The company attributed its revised outlook to a combination of factors — including weakened policy support for green energy in the United States, the resurgence of coal power in Asia, and a global slowdown in electric vehicle sales. TotalEnergies’ forecast contrasts sharply with more aggressive net-zero pathways from international agencies that predict an earlier peak in fossil fuel consumption.
The 2025 TotalEnergies Energy Outlook sets out three possible pathways: a “current trends” scenario that assumes limited policy change, a more ambitious “momentum” scenario, and a “rupture” scenario aligned with the Paris Agreement’s climate goals.

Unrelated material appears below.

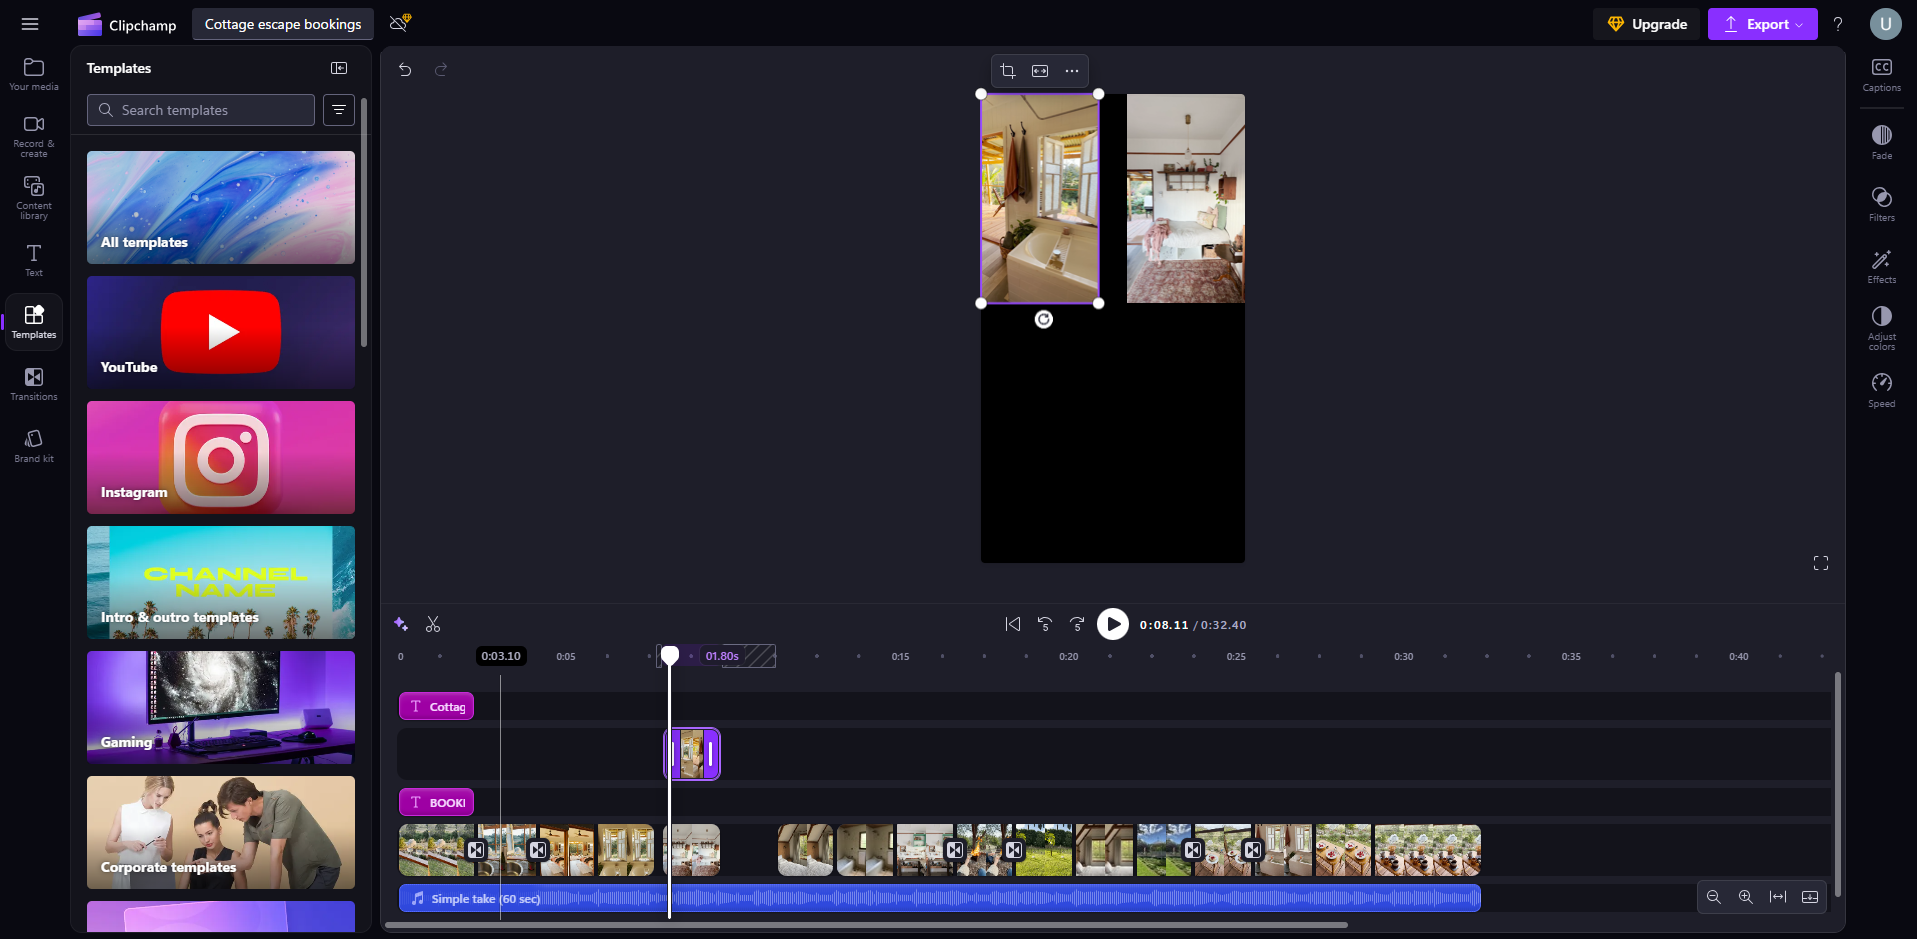Click the white playhead handle on the ruler
The image size is (1917, 939).
click(669, 654)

However, CEO Patrick Pouyanné said that achieving the Paris-aligned trajectory was becoming “increasingly out of reach” due to geopolitical fragmentation and insufficient global coordination on emissions reduction.
“We can present this rupture scenario, but given the level of political fragmentation, the probability of its success is diminishing,” Pouyanné said at a press briefing in Paris.
Under the baseline scenario, TotalEnergies projects oil demand will rise nearly 5% to 108 million barrels per day (bpd) by 2040, led by industrial growth in India and emerging Asian economies, before falling modestly to 98 million bpd by 2050. In the “momentum” case, demand would decline more sharply to 79 million bpd, while the Paris-aligned pathway envisions a steeper fall to 55 million bpd by mid-century.
Pouyanné said the company had deliberately avoided naming a specific year for “peak oil demand,” noting ongoing internal debate over whether it would occur in the early or late 2030s.
The report also highlights shifting dynamics in global energy leadership. Whereas last year’s edition described the United States as leading the energy transition, this year’s analysis places China at the forefront.
“China in 10 years has become the clean tech superpower — the new energy supermajor — and it’s spectacular,” Pouyanné said. “They must have an 80% market share in all the technologies we need tomorrow.”
The report projects global natural gas demand to rise about 10% to 4,620 billion cubic metres by 2050, while electricity consumption is expected to nearly double to 57,140 terawatt hours, driven by the transport and cooling sectors.
In an emerging trend, data centres and artificial intelligence operations are expected to account for roughly 7% of global electricity demand by 2050, though Pouyanné cautioned that AI’s power needs remain “difficult to predict.”
TotalEnergies’ latest forecast underscores the growing tension between energy security, affordability, and decarbonisation — as nations struggle to balance near-term economic pressures with long-term climate goals.